Jakob Schoeffer1 *, Maria De-Arteaga2, Niklas Kuehl1
1 Karlsruhe Institute of Technology, Germany
2 University of Texas at Austin, USA
* Presenting author
Explanations are often framed as an essential pathway towards improving fairness in human-AI decision-making. Empirical evidence on explanations’ ability to enhance distributive fairness is, however, inconclusive [1]. Prior work has found that humans’ perceptions towards an AI system are influenced by the features that a system is considering in its decision-making process [2,3,4]. For instance, if explanations were to highlight the importance of sensitive features (e.g., gender or race), it is likely that humans will perceive such a system as unfair. However, researchers have challenged the assumption that “unawareness” of an AI with regard to sensitive information will generally lead to fairer outcomes [5,6,7]. Moreover, the relationship between humans’ perceptions and their ability to override wrong AI recommendations and adhere to correct ones—i.e., to appropriately rely on the AI—is not well understood.

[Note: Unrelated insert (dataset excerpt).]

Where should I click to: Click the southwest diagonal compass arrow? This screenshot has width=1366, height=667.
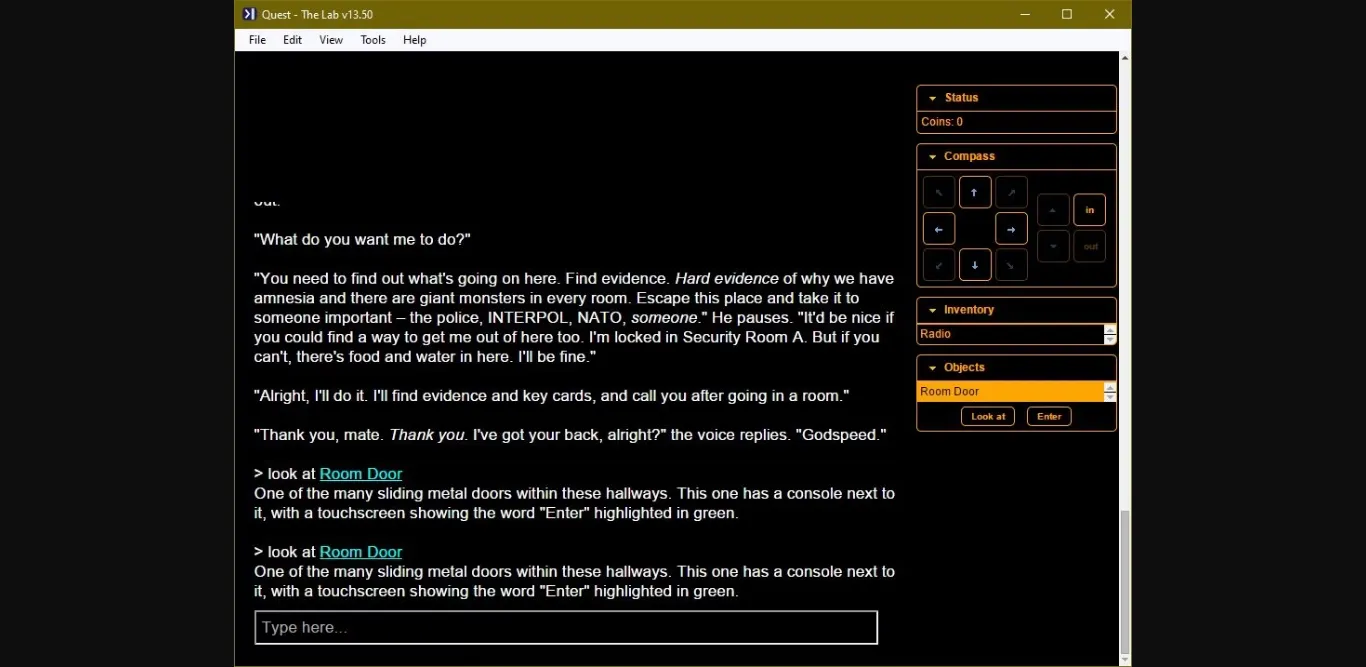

In our work we examine the interplay of explanations, perceptions, and appropriate reliance on AI recommendations; and we argue that claims regarding explanations’ ability to improve distributive fairness should, first and foremost, be evaluated against their ability to foster appropriate reliance—i.e., enable humans to override wrong AI recommendations and adhere to correct ones. To empirically support our conceptual arguments, we conducted a user study for the task of occupation prediction from short bios. In our experiment, we assess differences in perceptions and reliance behavior when humans see and do not see explanations, and when these explanations indicate the use of sensitive features in predictions vs. when they indicate the use of task-relevant features. Ultimately, we test for differences in perceptions and reliance behavior across conditions and infer implications for the appropriate characterization of explanations’ role in human-AI decision-making.
Our findings show that explanations influence humans’ fairness perceptions, which, in turn, affect reliance on AI recommendations. However, we observe that low procedural fairness perceptions lead to more overrides of AI recommendations, regardless of whether they are correct or wrong—a phenomenon sometimes referred to as “algorithm aversion”. This (i) raises doubts about the usefulness of common explanation techniques for enhancing distributive fairness, and, more generally, (ii) emphasizes that fairness perceptions must not be conflated with distributive fairness.
References
[1] Langer, M., Oster, D., Speith, T., Hermanns, H., Kästner, et al. (2021). What do we want from explainable artificial intelligence (XAI)? A stakeholder perspective on XAI and a conceptual model guiding interdisciplinary XAI research. Artificial Intelligence, 296, 103473.
[2] Grgic-Hlaca, N., Redmiles, E. M., Gummadi, K. P., & Weller, A. (2018). Human perceptions of fairness in algorithmic decision making: A case study of criminal risk prediction. In Proceedings of the 2018 World Wide Web Conference (pp. 903-912).
[3] Plane, A. C., Redmiles, E. M., Mazurek, M. L., & Tschantz, M. C. (2017). Exploring user perceptions of discrimination in online targeted advertising. In 26th USENIX Security Symposium (pp. 935-951).
[4] Van Berkel, N., Goncalves, J., Hettiachchi, D., Wijenayake, S., Kelly, R. M., et al. (2019). Crowdsourcing perceptions of fair predictors for machine learning: A recidivism case study. Proceedings of the ACM on Human-Computer Interaction, 3(CSCW), 1-21.
[5] Corbett-Davies, S., & Goel, S. (2018). The measure and mismeasure of fairness: A critical review of fair machine learning. arXiv preprint arXiv:1808.00023.
[6] Kleinberg, J., Ludwig, J., Mullainathan, S., & Rambachan, A. (2018). Algorithmic fairness. In AEA Papers and Proceedings (Vol. 108, pp. 22-27).
[7] Nyarko, J., Goel, S., & Sommers, R. (2021). Breaking taboos in fair machine learning: An experimental study. In Equity and Access in Algorithms, Mechanisms, and Optimization (pp. 1-11).